Stored data:
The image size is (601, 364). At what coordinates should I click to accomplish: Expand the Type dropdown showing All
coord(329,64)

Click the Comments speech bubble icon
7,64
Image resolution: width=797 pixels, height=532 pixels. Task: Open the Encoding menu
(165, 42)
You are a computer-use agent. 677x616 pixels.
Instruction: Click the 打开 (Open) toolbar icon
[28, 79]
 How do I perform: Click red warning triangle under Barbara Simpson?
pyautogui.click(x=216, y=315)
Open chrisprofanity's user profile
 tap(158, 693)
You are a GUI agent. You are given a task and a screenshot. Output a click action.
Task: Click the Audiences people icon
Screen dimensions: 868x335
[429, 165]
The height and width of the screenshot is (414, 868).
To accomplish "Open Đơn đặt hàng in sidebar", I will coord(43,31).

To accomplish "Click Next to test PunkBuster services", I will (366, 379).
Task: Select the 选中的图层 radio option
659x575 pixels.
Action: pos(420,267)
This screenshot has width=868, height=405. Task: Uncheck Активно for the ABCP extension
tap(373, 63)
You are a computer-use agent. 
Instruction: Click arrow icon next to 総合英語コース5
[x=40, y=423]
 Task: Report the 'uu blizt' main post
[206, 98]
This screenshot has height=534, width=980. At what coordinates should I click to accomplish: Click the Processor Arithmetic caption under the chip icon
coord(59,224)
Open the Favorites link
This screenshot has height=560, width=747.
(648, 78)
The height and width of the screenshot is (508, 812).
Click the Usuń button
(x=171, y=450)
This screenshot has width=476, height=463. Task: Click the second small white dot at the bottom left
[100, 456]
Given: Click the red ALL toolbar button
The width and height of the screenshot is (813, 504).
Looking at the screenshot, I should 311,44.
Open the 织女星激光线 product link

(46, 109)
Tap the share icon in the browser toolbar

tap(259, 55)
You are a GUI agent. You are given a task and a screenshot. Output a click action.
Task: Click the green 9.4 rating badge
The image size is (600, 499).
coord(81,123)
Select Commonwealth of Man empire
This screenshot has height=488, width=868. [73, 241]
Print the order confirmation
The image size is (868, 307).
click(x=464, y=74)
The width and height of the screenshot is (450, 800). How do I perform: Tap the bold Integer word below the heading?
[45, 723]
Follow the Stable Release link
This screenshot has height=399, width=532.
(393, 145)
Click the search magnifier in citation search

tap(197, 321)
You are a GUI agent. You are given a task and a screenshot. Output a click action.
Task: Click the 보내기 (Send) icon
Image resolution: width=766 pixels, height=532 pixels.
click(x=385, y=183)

Exercise brief:
Copy out the entire material exactly.

Exercise answer:
The image size is (601, 364). At what coordinates should I click to accomplish: Expand the Type dropdown showing All
coord(329,64)

Click the Comments speech bubble icon
7,64
Image resolution: width=797 pixels, height=532 pixels. Task: Open the Encoding menu
(165, 42)
You are a computer-use agent. 677x616 pixels.
Instruction: Click the 打开 (Open) toolbar icon
[28, 79]
 How do I perform: Click red warning triangle under Barbara Simpson?
pyautogui.click(x=216, y=315)
Open chrisprofanity's user profile
 tap(158, 693)
You are a GUI agent. You are given a task and a screenshot. Output a click action.
Task: Click the Audiences people icon
Screen dimensions: 868x335
[429, 165]
The height and width of the screenshot is (414, 868).
To accomplish "Open Đơn đặt hàng in sidebar", I will coord(43,31).

To accomplish "Click Next to test PunkBuster services", I will (366, 379).
Task: Select the 选中的图层 radio option
659x575 pixels.
Action: pos(420,267)
This screenshot has width=868, height=405. Task: Uncheck Активно for the ABCP extension
tap(373, 63)
You are a computer-use agent. 
Instruction: Click arrow icon next to 総合英語コース5
[x=40, y=423]
 Task: Report the 'uu blizt' main post
[206, 98]
This screenshot has height=534, width=980. At what coordinates should I click to accomplish: Click the Processor Arithmetic caption under the chip icon
coord(59,224)
Open the Favorites link
This screenshot has height=560, width=747.
(648, 78)
The height and width of the screenshot is (508, 812).
Click the Usuń button
(x=171, y=450)
This screenshot has width=476, height=463. Task: Click the second small white dot at the bottom left
[100, 456]
Given: Click the red ALL toolbar button
The width and height of the screenshot is (813, 504).
Looking at the screenshot, I should 311,44.
Open the 织女星激光线 product link

(46, 109)
Tap the share icon in the browser toolbar

tap(259, 55)
You are a GUI agent. You are given a task and a screenshot. Output a click action.
Task: Click the green 9.4 rating badge
The image size is (600, 499).
coord(81,123)
Select Commonwealth of Man empire
This screenshot has height=488, width=868. [73, 241]
Print the order confirmation
The image size is (868, 307).
click(x=464, y=74)
The width and height of the screenshot is (450, 800). How do I perform: Tap the bold Integer word below the heading?
[45, 723]
Follow the Stable Release link
This screenshot has height=399, width=532.
(393, 145)
Click the search magnifier in citation search

tap(197, 321)
You are a GUI agent. You are given a task and a screenshot. Output a click action.
Task: Click the 보내기 (Send) icon
Image resolution: width=766 pixels, height=532 pixels.
click(x=385, y=183)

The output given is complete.